The value of plasma hypoxia markers for predicting imaging-based hypoxia in patients with head-and-neck cancers undergoing definitive chemoradiation.
Document type:
Journal Article
Author(s):
Rühle, Alexander; Grosu, Anca-L; Wiedenmann, Nicole; Ruf, Juri; Bieber, Birgit; Stoian, Raluca; Thomsen, Andreas R; Gkika, Eleni; Vaupel, Peter; Baltas, Dimos; Weber, Wolfgang A; Mix, Michael; Nicolay, Nils H
Abstract:
BACKGROUND: Tumor hypoxia worsens the prognosis of head-and-neck squamous cell carcinoma (HNSCC) patients, and plasma hypoxia markers may be used as biomarkers for radiotherapy personalization. We therefore investigated the role of the hypoxia-associated plasma proteins osteopontin, galectin-3, vascular endothelial growth factor (VEGF) and connective tissue growth factor (CTGF) as surrogate markers for imaging-based tumor hypoxia.
METHODS: Serial blood samples of HNSCC patients receiving chemoradiation within a prospective trial were analyzed for osteopontin, galectin-3, VEGF and CTGF concentrations. Tumor hypoxia was quantified in treatment weeks 0, 2 and 5 using [18F]FMISO PET/CT. The association between PET-defined hypoxia and the plasma markers was determined using Pearson's correlation analyses. Receiver-operating characteristic analyses were conducted to reveal the diagnostic value of the hypoxia markers.
RESULTS: Baseline osteopontin (r = 0.579, p < 0.01) and galectin-3 (r = 0.429, p < 0.05) correlated with the hypoxic subvolume (HSV) prior to radiotherapy, whereas VEGF (r = 0.196, p = 0.36) and CTGF (r = 0.314, p = 0.12) showed no association.
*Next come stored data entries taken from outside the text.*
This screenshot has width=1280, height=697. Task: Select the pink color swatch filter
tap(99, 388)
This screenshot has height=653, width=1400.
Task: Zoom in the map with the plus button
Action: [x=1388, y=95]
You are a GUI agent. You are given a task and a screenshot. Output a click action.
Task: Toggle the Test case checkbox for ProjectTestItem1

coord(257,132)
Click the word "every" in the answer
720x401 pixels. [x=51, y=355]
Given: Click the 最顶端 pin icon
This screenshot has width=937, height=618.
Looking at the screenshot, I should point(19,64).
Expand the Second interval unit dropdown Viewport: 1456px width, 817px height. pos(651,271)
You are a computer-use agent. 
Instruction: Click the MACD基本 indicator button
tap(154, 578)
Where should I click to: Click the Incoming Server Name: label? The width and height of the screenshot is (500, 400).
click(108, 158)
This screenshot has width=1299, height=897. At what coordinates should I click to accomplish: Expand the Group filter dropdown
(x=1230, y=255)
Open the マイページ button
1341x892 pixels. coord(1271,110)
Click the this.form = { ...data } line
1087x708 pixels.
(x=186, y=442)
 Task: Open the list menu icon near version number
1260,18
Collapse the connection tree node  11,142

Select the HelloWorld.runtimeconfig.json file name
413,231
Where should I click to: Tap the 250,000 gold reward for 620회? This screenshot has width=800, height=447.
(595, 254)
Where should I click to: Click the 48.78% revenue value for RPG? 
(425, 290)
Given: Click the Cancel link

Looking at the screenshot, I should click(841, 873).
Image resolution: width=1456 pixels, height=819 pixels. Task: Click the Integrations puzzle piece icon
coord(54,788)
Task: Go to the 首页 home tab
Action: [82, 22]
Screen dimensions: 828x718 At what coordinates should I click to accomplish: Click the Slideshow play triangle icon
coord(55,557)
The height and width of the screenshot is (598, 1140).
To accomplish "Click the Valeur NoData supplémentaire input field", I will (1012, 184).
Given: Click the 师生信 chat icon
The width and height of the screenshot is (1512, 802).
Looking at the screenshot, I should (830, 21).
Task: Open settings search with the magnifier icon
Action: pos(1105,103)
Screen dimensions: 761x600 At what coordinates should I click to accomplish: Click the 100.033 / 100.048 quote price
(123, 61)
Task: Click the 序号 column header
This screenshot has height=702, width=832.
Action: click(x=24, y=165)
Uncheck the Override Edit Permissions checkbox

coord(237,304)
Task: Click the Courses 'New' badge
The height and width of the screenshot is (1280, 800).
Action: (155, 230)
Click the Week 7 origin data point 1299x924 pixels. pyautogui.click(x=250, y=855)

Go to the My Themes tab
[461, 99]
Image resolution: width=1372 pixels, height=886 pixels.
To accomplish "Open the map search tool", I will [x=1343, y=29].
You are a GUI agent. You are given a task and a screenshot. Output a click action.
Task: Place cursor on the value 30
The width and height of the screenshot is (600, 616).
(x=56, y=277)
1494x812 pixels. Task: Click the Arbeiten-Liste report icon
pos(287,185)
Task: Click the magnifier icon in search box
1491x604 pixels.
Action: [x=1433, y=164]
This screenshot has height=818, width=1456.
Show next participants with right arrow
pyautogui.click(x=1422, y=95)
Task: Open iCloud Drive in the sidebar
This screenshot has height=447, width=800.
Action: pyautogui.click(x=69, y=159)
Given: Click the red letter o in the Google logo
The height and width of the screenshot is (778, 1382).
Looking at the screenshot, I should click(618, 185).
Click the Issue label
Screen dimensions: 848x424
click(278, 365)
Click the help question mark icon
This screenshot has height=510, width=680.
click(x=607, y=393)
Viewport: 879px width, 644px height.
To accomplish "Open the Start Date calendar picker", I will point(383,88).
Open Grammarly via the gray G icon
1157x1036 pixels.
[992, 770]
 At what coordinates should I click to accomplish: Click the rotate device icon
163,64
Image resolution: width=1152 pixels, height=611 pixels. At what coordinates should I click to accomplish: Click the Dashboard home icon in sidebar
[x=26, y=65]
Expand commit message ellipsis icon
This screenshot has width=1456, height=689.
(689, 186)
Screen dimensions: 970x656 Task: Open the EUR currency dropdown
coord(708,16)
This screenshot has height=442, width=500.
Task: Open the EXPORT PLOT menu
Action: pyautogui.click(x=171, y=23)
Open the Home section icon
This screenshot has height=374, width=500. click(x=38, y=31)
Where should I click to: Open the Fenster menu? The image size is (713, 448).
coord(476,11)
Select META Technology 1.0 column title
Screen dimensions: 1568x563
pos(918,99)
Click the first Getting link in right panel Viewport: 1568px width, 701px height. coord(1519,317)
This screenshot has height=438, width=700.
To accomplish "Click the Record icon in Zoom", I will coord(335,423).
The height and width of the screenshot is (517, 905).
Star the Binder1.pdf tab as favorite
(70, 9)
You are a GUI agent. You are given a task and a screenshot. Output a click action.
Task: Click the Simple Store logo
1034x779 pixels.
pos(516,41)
Patients with an HSV > 1 mL in week 2 exhibited increased VEGF (p < 0.05) and CTGF (p < 0.05) levels in week 5. Pretherapeutic osteopontin levels were higher in patients exhibiting residual hypoxia at the end of treatment (104.7 vs. 60.8 ng/mL, p < 0.05) and could therefore predict residual hypoxia (AUC = 0.821, 95% CI 0.604-1.000, p < 0.05).
CONCLUSION: In this exploratory analysis, osteopontin correlated with the initial HSV and with residual tumor hypoxia; therefore, there may be a rationale to study hypoxic modification based on osteopontin levels. However, as plasma hypoxia markers do not correspond to any spatial information of tumor hypoxia, they have limitations regarding the replacement of [18F]FMISO PET-based focal treatments. The results need to be validated in larger patient cohorts to draw definitive conclusions.